We ran, Marco and I, jumping fallen logs, swerving through trees, and skirting patches of thorns. Across sunset-lit meadows, and through dark stands of tall pines. We splashed happily through streams and skittered across rocks.
We were running on sensation, our heads swimming with smell and sound and sight. There was nothing within a thousand yards that we didn't know about. We were plugged into the data stream of nature itself.
We smelled the logging camp long before we reached it. Then we heard the sounds of machines. And we heard the murmurs of conversation. Human voices.
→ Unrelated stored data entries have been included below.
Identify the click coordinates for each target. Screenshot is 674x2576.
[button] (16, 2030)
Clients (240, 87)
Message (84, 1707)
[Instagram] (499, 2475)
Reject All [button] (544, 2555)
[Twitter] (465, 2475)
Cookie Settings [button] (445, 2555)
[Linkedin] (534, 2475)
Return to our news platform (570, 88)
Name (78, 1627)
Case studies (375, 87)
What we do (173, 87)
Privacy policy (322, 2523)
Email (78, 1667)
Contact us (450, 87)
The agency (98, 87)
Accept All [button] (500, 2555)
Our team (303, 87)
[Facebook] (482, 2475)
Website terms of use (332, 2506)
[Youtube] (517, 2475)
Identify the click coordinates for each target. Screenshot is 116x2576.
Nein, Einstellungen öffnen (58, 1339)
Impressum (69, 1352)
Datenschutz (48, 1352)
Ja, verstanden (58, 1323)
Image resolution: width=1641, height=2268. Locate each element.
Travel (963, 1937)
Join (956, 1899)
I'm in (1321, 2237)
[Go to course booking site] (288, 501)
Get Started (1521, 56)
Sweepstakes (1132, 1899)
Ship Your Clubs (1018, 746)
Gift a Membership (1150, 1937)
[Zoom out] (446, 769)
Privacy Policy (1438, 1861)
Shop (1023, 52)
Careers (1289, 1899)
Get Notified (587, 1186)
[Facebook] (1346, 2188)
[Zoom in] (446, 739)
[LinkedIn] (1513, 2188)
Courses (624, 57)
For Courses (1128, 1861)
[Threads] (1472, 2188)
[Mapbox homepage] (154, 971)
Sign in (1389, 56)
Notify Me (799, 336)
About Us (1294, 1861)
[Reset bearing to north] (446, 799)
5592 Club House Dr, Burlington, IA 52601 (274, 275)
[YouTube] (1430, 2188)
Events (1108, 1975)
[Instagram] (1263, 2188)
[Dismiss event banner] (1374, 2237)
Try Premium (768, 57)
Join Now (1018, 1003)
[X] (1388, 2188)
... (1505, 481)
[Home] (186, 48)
Then we got a reminder that we were not the only hyper-alert predators in the forest.
<Is that you guys?> a thought-speak voice asked. Jake's voice.
<Yes. Where are you?> I asked.
<Way up above you,> Jake said with a laugh. I stopped running and craned my head back like I was going to howl at the moon. Through a break in the trees I saw a patch of sky. And way, way up in that sky, I saw two tiny black dots.
Tobias and Jake, floating a quarter-mile up. Even in the weakening light they had seen us from clear up in the bellies of the clouds.
<The place is just ahead. Lots of heavy equipment. Guards. But go take a look. Just be careful.>
<We'd hang out, but the sun's going down and we won't be able to see much more anyway,> Tobias remarked.
<You saw us,> I said, a bit grumpily.
Tobias laughed. <Yeah, but you're a pair of great big wolves. That's not much of a challenge. Now, that flea crawling by your ear...>
<You can't see a flea,> I said.
<Heh,heh,heh,> Tobias answered. <Can't I?>
Marco and I started moving forward again, but slower than before. More cautiously.
Through the trees we began to see light. Artificial light.
We crept slowly nearer, shoulders hunched, heads low, ears aimed forward, sniffing the wind for clues.
The command center building was bigger than it had looked at first. It was made of logs, like some kind of rustic ranger station. It was two-stories tall, with a porch on the front.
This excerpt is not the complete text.